Task Proposal, for either Monifu or Cats

This proposal is about Task, an alternative for Scala's Future, Scalaz's Task or C#'s Task. Note this is work in progress. You can track the current progress on: monifu/tree/task. The implementation currently consists of these classes:

  • Task (new)
  • Trampoline (new)
  • Scheduler (an enhanced ExecutionContext, capable of scheduleOnce(delay), already in Monifu)
  • EvictingQueue (an array-backed circular FIFO queue, used by our trampoline, already in Monifu)
  • atomic references (already in Monifu)

Design, Comparisson with Scalaz Task

I must say that I was impressed with the design of the Scalaz Task. The good parts of the Scalaz Task that my Task also does:

  • I originally ignored stack overflows, but the authors of Scalaz Task did not; fret not, this Task implementation also protects against stack overflows
  • in comparisson with Scala's standard Future, a Task only describes an asynchronous computation, however nothing is executed and no side-effects triggered until Task.runAsync
  • the Scalaz Task executes its operators on a trampoline by default, making it very efficient and in case we want to paralelize, that choice can be explicit; this is in stark contrast with Scala's Future and actually in line with Monifu's Observable, making me very happy :-) ... I copied the idea, though not the implementation

What my Task does better:

  • clean API, dirty and rather elegant and well encapsulated implementation: the internal design of Task follows that of Monifu's Observable and I must emphasise on better encapsulation - personally I feel there's no reason to expose the underlying Trampoline mechanics, because who knows, in the future I might not want to use a Trampoline
    • the Future in Scalaz is described as a "trampolined computation"; my Task by comparisson is just an "asynchronous computation", trampolining is not guaranteed, as it would be an implementation leak
    • the single-threaded performance of Monifu matches that of Scalaz, but when threads are forked, for some reason my implementation has more than twice the throughput, matching and even exceeding that of Scala's standard Future
    • in the short and flawed benchmarks I've made, my implementation has better RAM usage characteristics, which makes sense because of the dirty implementation
  • Monifu's Task is always pushing tasks in the thread-pool (described by the given Scheduler) on runAsync - these are the user facing methods and thus we are ensuring that the result is always synchronous and that we are not blocking the current thread
    • on the other hand the operators themselves (e.g. map, flatMap) are using an internal Trampoline, so we do get the performance improvements
  • Monifu's Task always requires a Scheduler on execution (because it's not the user who gets to decide whether a Scheduler / thread-pool is needed)
    • as a consequence, Monifu's Task does not take an implicit thread-pool on builders such as Task.apply, or a scheduler on utilities such as Task#delay: Monifu's Task has clean builders that do not leak implementation details ;-)
  • Monifu has its own Scheduler (inherits from Scala's ExecutionContext, equivalent for a ScheduledExecutorService), so we can work on Javascript and are not piggy-backing on Java's standard library
    • this implementation already runs on Scala.js and runs well
  • Monifu's Task has integration with Scala's Future, having a runAsync that returns a Future, as for what it does (e.g. memoization, callbacks management) is the best choice, plus it's standard (see below)

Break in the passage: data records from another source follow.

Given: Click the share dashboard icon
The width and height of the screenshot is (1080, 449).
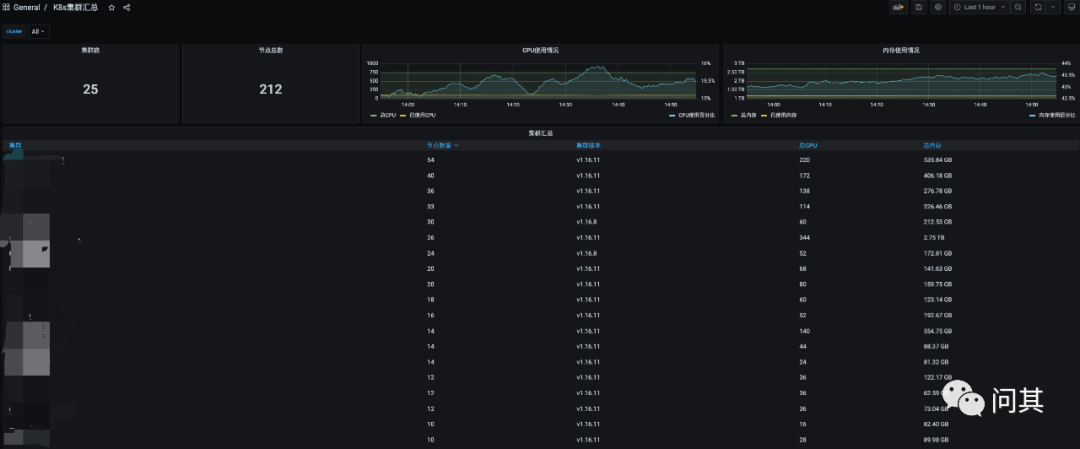Looking at the screenshot, I should point(126,7).
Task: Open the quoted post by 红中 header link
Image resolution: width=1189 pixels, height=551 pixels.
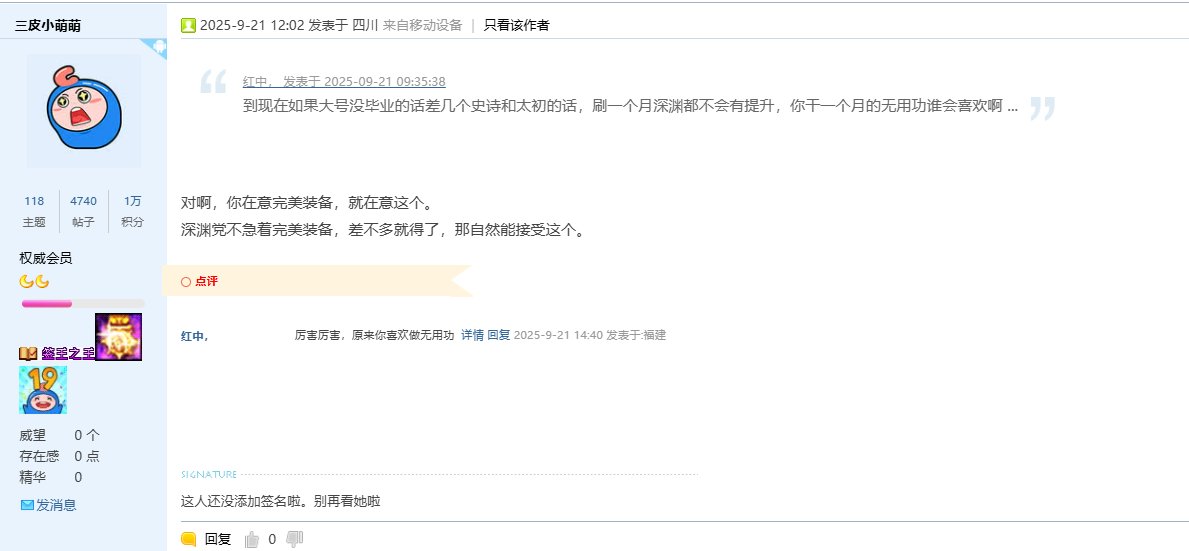Action: pos(344,82)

Performance of the new Monifu Task is very close to that of Scalaz Task when using the trampoline (slightly worse, but OK and more improvements are possible). But when forking logical threads (e.g. Task.apply / Task.fork), the performance of Monifu's Task is much better having more than twice the throughput (on my machine, with a stupid benchmark) - one reason would be that the default thread-pool in the Scalaz Task is worse than Monifu's default ForkJoin pool, but that doesn't fully explain the difference, there's something really wrong there.

Usage

To answer a question, x1 and x2 will produce the same result and the same side-effects in both Monifu and Scalaz:

val x1 =
  for {
    _ <- Task { println("hi") }
    _ <- Task { println("hi") }
  } yield ()
  
val hi = Task { println("hi") }
val x2 =
  for {
   _ <- hi
   _ <- hi
  } yield ()  

Creating a task (that is supposed to be executed on another logical thread) is similar:

// creating task for execution on a separate logical thread
val task = Task {
  println("Executing ...")
  "Hello, world!"
}

But there is a different here, in signature:

// Scalaz
def apply[A](a: => A)(implicit pool: ExecutorService): Task[A]

// Monifu
def apply[T](f: => T): Task[T]

As a matter of phylosophy, the difference is that in Monifu the execution of a Task is ALWAYS asynchronous, always, meaning that we expect tasks to fork at any moment (plus the trampoline is not unbounded and once we hit a limit, we fork) and so on runAsync that's when we take our Scheduler. Also Monifu is using Scheduler, an enhanced ExecutionContextthat's also supported on Scala.js, whereas Scalaz relies on Java's ExecutorService.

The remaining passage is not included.